What is a consumer trend in the beauty and personal care industry? More critically, how can suppliers and manufacturers make use of these insights when developing products that will resonate with consumers, make your product line-up relevant, and ultimately impact on your company’s profitability?
When unpacking these issues is clear that while beauty ideals and values are becoming more inclusive, there are still very definite ideals across different nations, cultures, and age groups. To stay on top of new trends, beauty brands must engage consumers on their different touch points. This, a report by Ipsos says, requires creating digital content including user-generated insights and engaging key opinion leaders for input.1
In its WTF (What the Future) Beauty issue, Ipsos also explores several market forces that will in time, create seismic shifts in the cosmetic and personal care industries. The world is incredibly diverse, and people are pushing for an expanded idea of beauty to embrace and celebrate our differences.2
The notion of one idealised sense of beauty and beauty products is starting to seem very antiquated. This is very true when looking at younger consumers who are more accepting of fluid genders3 for instance – and who view these trends and developments as non-issues.
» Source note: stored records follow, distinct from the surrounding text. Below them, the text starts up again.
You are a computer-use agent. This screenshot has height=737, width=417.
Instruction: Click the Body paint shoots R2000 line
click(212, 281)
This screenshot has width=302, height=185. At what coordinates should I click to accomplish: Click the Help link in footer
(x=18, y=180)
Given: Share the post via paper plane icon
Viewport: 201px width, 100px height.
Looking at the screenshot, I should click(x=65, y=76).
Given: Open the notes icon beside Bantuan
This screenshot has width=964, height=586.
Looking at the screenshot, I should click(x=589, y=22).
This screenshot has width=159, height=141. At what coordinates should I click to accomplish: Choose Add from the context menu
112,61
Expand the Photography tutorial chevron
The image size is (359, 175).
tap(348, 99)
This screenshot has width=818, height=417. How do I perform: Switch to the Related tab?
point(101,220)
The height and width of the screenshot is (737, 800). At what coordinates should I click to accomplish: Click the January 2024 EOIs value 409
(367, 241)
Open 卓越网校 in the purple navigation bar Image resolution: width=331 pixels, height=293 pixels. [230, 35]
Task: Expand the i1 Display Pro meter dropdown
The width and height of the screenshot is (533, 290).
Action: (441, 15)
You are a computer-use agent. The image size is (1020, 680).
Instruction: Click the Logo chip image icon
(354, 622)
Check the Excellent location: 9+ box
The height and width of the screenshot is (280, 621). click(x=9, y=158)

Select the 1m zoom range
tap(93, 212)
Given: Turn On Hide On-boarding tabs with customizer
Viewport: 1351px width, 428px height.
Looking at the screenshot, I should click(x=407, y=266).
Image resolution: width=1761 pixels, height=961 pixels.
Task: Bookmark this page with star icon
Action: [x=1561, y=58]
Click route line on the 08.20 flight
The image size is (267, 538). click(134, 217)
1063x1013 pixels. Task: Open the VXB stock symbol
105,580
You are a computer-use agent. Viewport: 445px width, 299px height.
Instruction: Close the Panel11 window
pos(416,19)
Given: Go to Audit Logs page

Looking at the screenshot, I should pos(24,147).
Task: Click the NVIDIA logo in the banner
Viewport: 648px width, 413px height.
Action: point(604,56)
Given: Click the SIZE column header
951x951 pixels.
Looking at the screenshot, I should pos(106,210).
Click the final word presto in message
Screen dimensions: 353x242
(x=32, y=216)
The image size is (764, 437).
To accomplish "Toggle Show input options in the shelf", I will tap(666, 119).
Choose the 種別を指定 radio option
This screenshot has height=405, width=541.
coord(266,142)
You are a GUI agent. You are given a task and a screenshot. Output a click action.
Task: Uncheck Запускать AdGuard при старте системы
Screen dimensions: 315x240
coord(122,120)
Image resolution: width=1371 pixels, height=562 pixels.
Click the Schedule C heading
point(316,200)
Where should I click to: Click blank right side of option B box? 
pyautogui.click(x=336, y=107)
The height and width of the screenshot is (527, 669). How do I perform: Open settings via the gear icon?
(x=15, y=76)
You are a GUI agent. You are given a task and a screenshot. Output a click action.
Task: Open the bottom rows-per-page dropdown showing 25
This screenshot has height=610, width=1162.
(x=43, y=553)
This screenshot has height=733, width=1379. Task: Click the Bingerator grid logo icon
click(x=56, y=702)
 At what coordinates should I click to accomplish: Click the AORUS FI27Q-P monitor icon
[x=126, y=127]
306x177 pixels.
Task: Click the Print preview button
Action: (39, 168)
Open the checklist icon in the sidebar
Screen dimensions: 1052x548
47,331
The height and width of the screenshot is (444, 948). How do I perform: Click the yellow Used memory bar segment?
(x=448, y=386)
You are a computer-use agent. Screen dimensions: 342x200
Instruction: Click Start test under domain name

While the younger generation is quicker to embrace innovative ideas it will take time for older consumers to embrace these new systems and it is up to brands owners and new product developers to focus on launching products that will speak to all!
In the beauty and personal care products industry, embracing disruption means our research and development teams must be flexible and know how to read the next trends, whether long or fleeting, with enough agility to develop products in line with these new requirements. Here companies that track consumer insights can assist brand owners on consumer and design trends for brands to develop the right products, at the right time.5
In the past, new trends were pretty one dimensional, but the proliferation of social media, bloggers, vloggers, and insta-influencers means that our very definition of beauty has changed. To move in time with these contemporary trends means that, as a brand, you have so stay focused, put in the effort, and do your research.
While historically, women were the driving force in both the cosmetics and beauty industry, the playing field is being levelled with all sectors becoming relevant. The hardcore definition of beauty is becoming more fluid and a lot more self-defined. People feel more in control of what they want to be, and how to achieve that.6
While women have a vested interest in cosmetics, men and the unisex product development will continue to grow, and it is up to brand owners and manufacturers to develop new products in line with these target markets. This is true for growth in K-beauty (Korean Beauty) too and how that country’s beauty ideals are being adopted in other countries.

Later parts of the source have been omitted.